> **Work to be completed**: Reproduce all of the data below without any changes, leaving out the pictures.

> **Data rows**:

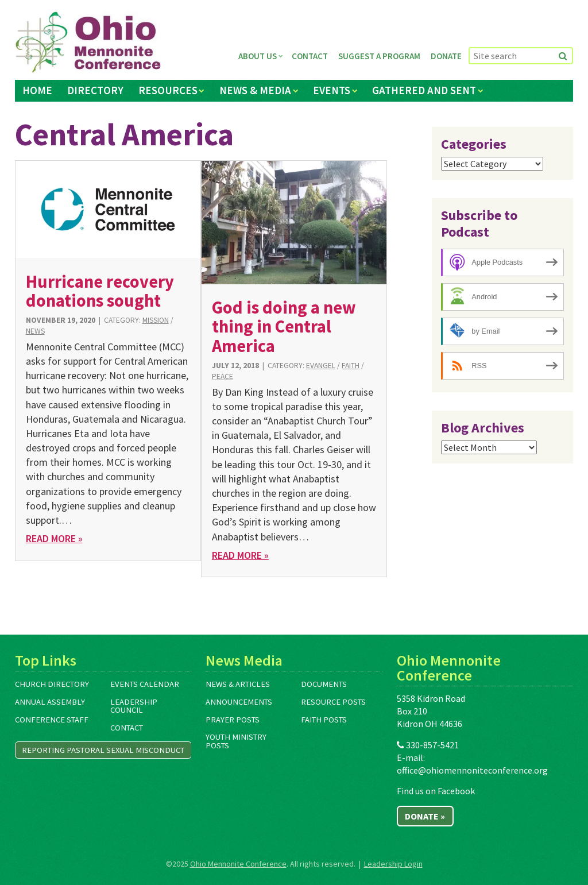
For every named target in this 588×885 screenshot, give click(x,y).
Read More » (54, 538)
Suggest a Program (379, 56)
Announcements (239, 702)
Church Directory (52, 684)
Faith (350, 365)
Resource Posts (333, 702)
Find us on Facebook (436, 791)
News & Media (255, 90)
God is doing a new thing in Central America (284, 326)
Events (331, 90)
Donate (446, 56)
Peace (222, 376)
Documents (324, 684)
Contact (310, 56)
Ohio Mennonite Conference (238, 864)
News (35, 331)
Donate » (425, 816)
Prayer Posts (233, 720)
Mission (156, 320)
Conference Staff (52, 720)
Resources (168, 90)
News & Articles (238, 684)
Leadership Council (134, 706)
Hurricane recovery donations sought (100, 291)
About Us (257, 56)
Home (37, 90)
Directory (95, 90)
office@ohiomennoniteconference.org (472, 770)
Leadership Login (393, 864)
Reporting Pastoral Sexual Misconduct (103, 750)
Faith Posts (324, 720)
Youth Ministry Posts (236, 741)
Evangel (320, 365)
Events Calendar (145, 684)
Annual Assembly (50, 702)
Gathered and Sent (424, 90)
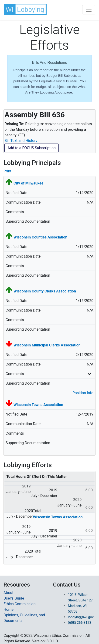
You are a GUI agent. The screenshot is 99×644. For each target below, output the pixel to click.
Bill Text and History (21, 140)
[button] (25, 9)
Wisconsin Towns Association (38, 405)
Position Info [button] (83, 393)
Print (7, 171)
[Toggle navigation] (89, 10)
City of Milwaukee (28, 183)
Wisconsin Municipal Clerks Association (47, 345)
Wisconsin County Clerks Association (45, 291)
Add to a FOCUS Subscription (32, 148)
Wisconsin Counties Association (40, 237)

> **Solution to the problem**:
For every named target in this 588×885 screenshot, give click(x,y).
Read More » (54, 538)
Suggest a Program (379, 56)
Announcements (239, 702)
Church Directory (52, 684)
Faith (350, 365)
Resource Posts (333, 702)
Find us on Facebook (436, 791)
News & Media (255, 90)
God is doing a new thing in Central America (284, 326)
Events (331, 90)
Donate (446, 56)
Peace (222, 376)
Documents (324, 684)
Contact (310, 56)
Ohio Mennonite Conference (238, 864)
News (35, 331)
Donate » (425, 816)
Prayer Posts (233, 720)
Mission (156, 320)
Conference Staff (52, 720)
Resources (168, 90)
News & Articles (238, 684)
Leadership Council (134, 706)
Hurricane recovery donations sought (100, 291)
About Us (257, 56)
Home (37, 90)
Directory (95, 90)
office@ohiomennoniteconference.org (472, 770)
Leadership Login (393, 864)
Reporting Pastoral Sexual Misconduct (103, 750)
Faith Posts (324, 720)
Youth Ministry Posts (236, 741)
Evangel (320, 365)
Events Calendar (145, 684)
Annual Assembly (50, 702)
Gathered and Sent (424, 90)
You are a GUI agent. The screenshot is 99×644. For each target below, output the pixel to click.
Bill Text and History (21, 140)
[button] (25, 9)
Wisconsin Towns Association (38, 405)
Position Info [button] (83, 393)
Print (7, 171)
[Toggle navigation] (89, 10)
City of Milwaukee (28, 183)
Wisconsin Municipal Clerks Association (47, 345)
Wisconsin County Clerks Association (45, 291)
Add to a FOCUS Subscription (32, 148)
Wisconsin Counties Association (40, 237)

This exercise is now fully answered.